Satış vaadi sözleşmesinden kaynaklanan davaların kabulüne karar verebilmek için sözleşmenin ifa olanağı bulunmalıdır. Elbirliği mülkiyetine (TMK m.701) konu bir taşınmazda elbirliği (iştirak halinde) ortaklarından birinin, ortaklık dışı bir kişiye satım vaadinde bulunması halinde, sözleşme bir taahhüt muamelesi olarak geçerli olmakla birlikte elbirliği ortaklığı çözülünceye kadar sözleşmenin ifa olanağının varlığından söz edilemez. Bu durum, satışı vaat edilen taşınmazın tapusunda temliki tasarrufu engelleyen bir kaydın bulunması veya 5403 sayılı Toprak Koruma ve Arazi Kullanımı Kanununun 8. maddesi hükmüne aykırı şekilde taşınmaz satışı vaat edilmesi ya da vaade konu taşınmazın bir başka mahkemede mülkiyet uyuşmazlığına konu olması halinde de geçerlidir.
Somut olaya gelince, dava konusu 2512, 2513, 2514, 2515 ve 2516 parsel sayılı taşınmazlar ... 1. Kadastro Mahkemesinin 1989/606 Esas, 1992/39 Karar sayılı kesinleşen ilamı gereğince ... oğlu ... kızı ... ve ... oğlu ... adına paylı mülkiyet halinde hükmen tescil edilmiştir. Tapu kayıt malikleri ile davalılar arasındaki irsi bağ bulunup bulunmadığı saptanamamıştır. Bu durumda mahkemece ilgili tapu sicil ve nüfus müdürlüğünden tapu kayıt maliklerinin kimliklerinin tespitine yarar tüm bilgi ve belgelerin temin edilmesi, davalılar ile tapu kayıt malikleri arasında irsi ilişki var ise mirasçılık belgelerinin alınması için davacı tarafa yetki ve süre verilmesi, irsi ilişkinin varlığının ispatlanabilmesi halinde işin esası hakkında bir kurulması gerekirken eksik inceleme ve araştırma sonucu kararda yazılı gerekçe ile davanın reddi doğru görülmemiş, hükmün bozulması gerekmiştir.

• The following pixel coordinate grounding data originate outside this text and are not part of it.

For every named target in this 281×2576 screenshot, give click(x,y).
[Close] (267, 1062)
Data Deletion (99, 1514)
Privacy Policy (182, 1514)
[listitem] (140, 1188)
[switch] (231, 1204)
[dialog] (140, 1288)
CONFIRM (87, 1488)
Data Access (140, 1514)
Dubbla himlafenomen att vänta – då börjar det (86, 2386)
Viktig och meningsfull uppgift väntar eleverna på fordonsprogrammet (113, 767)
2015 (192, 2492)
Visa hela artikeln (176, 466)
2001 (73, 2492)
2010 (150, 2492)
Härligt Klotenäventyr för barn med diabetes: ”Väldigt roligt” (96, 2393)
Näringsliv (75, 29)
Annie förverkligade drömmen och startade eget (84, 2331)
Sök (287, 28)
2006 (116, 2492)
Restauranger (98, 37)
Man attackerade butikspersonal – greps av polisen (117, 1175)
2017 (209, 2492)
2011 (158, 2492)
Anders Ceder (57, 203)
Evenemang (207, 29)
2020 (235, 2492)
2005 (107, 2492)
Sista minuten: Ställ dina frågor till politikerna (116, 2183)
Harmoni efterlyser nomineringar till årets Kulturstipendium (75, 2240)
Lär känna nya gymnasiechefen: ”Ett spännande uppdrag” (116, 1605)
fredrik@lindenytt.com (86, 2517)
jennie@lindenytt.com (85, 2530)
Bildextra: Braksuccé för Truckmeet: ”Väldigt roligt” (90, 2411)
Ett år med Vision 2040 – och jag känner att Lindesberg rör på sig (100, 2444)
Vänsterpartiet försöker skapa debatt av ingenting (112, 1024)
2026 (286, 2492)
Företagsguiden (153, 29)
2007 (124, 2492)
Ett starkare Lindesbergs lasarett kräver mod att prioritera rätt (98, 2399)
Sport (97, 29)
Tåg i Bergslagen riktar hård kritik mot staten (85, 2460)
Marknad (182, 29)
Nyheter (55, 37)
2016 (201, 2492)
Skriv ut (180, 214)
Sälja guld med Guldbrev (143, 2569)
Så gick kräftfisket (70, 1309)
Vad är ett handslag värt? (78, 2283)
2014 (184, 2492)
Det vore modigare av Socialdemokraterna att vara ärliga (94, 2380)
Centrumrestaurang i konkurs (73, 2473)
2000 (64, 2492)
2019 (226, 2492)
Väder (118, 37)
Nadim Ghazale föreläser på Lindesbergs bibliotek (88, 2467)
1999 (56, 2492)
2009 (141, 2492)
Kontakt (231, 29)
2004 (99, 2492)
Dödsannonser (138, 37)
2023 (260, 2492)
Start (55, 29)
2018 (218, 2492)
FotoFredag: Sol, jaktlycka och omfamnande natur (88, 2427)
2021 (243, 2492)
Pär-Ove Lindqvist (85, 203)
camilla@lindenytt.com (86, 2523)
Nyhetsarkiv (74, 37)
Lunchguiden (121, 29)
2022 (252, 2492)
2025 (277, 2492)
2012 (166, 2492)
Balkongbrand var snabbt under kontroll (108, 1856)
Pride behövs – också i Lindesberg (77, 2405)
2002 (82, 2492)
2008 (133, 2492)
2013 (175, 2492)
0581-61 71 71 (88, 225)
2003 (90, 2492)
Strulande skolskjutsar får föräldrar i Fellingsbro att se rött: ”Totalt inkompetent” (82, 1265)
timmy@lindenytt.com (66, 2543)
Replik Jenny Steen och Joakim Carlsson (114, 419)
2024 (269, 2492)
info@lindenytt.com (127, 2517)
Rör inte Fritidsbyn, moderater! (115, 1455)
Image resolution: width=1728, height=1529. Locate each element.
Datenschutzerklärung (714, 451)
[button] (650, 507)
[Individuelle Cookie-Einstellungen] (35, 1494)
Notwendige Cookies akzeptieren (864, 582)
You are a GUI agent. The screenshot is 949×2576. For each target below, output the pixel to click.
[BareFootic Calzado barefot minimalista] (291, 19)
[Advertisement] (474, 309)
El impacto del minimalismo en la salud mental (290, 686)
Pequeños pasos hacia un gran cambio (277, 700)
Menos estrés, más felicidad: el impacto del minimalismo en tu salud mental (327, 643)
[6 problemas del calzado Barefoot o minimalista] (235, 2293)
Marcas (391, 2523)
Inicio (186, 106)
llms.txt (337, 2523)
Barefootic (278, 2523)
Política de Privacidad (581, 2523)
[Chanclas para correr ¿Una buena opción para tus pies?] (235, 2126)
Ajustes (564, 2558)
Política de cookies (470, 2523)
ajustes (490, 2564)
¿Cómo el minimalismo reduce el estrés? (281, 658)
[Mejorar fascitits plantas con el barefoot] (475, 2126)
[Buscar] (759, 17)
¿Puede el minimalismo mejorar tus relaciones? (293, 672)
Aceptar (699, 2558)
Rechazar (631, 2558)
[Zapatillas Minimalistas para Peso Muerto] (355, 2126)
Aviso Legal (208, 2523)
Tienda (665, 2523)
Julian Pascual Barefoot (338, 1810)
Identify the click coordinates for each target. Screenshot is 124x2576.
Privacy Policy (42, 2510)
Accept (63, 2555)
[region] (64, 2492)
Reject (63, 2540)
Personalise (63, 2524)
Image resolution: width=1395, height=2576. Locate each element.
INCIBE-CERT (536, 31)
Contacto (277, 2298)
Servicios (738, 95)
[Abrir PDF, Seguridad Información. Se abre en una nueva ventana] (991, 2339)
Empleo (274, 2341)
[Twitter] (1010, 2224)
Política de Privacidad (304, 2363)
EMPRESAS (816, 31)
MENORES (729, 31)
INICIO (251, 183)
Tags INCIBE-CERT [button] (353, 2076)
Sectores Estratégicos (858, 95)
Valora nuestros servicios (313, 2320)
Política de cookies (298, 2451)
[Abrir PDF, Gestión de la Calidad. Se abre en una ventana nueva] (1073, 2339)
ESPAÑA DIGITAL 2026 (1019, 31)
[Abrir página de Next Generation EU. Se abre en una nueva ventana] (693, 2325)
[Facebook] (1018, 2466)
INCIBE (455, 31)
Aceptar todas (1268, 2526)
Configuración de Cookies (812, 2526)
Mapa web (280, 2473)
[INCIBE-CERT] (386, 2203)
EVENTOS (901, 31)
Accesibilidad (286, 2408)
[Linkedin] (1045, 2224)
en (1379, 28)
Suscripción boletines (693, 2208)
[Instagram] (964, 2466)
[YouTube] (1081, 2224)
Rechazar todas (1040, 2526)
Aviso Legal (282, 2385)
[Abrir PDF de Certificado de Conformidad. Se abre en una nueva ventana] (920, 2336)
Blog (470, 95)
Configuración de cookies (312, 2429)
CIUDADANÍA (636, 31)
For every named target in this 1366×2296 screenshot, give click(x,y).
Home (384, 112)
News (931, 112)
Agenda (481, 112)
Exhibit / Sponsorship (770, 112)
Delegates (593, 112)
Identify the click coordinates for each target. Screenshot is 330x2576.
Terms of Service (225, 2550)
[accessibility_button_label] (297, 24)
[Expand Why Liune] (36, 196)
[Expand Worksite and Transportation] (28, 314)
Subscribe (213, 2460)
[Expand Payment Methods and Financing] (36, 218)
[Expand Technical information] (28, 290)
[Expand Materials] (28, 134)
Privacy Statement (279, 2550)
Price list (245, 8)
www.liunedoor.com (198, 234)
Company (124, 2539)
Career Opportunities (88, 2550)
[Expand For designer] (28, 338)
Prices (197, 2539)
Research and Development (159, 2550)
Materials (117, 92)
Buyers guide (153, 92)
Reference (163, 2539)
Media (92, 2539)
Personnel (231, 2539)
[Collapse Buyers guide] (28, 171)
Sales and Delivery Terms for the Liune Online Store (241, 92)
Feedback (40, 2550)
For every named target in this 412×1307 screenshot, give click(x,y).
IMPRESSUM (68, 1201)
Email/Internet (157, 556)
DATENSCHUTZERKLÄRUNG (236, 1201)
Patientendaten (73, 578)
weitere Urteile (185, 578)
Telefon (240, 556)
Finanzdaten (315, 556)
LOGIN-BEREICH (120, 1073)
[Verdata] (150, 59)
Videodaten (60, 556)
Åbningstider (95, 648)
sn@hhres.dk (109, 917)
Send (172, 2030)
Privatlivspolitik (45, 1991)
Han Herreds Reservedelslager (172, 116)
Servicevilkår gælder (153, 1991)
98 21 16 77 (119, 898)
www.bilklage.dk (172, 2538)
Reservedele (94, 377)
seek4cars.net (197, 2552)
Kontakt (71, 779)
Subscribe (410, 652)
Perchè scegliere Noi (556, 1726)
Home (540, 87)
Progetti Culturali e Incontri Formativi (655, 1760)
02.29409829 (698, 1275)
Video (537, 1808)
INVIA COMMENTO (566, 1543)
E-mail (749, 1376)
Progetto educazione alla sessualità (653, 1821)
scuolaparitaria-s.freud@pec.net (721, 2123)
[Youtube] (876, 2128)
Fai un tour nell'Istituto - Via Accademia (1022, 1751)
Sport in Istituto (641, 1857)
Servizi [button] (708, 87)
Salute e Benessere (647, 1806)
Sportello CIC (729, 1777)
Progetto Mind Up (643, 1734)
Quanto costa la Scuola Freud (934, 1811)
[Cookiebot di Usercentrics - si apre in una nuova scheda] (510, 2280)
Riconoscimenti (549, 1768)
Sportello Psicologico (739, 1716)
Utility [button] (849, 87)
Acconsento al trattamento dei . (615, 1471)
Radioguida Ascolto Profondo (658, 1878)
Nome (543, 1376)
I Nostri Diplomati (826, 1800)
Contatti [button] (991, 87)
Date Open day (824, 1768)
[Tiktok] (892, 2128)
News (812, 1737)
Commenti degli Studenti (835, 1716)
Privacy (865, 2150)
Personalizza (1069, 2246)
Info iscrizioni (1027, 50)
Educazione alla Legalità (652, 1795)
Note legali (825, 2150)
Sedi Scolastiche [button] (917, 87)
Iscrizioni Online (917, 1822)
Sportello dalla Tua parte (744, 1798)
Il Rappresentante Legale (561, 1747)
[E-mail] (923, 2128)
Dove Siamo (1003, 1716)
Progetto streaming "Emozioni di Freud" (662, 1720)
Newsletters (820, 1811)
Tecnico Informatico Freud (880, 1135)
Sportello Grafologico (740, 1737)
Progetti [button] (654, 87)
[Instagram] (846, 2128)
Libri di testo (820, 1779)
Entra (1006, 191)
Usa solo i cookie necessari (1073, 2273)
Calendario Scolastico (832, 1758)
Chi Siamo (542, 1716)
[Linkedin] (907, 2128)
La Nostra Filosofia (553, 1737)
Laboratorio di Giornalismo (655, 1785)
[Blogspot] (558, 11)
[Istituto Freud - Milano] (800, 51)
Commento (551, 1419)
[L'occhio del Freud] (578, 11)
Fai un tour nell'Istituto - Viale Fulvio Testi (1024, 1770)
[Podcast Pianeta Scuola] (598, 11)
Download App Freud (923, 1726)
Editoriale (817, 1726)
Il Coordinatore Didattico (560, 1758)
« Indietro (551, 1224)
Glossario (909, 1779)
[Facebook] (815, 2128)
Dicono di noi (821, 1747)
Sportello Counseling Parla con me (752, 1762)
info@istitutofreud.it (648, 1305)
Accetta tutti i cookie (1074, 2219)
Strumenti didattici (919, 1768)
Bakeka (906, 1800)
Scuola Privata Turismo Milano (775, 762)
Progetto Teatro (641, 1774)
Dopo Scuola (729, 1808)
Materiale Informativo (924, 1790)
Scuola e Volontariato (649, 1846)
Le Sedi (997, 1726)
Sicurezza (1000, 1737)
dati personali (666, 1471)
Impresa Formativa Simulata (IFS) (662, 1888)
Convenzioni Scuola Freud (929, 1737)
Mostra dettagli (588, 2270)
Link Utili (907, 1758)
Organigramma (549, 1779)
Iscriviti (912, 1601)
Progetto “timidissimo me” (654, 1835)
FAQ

SONUÇ: Yukarıda açıklanan nedenlerle; davacılar vekilinin temyiz itirazlarının kabulü ile hükmün BOZULMASINA, peşin harcın istek halinde yatıranlara iadesine, kararın tebliğinden itibaren 15 gün içinde karar düzeltme yolu açık olmak üzere, 21.01.2019 tarihinde oybirliği ile karar verildi.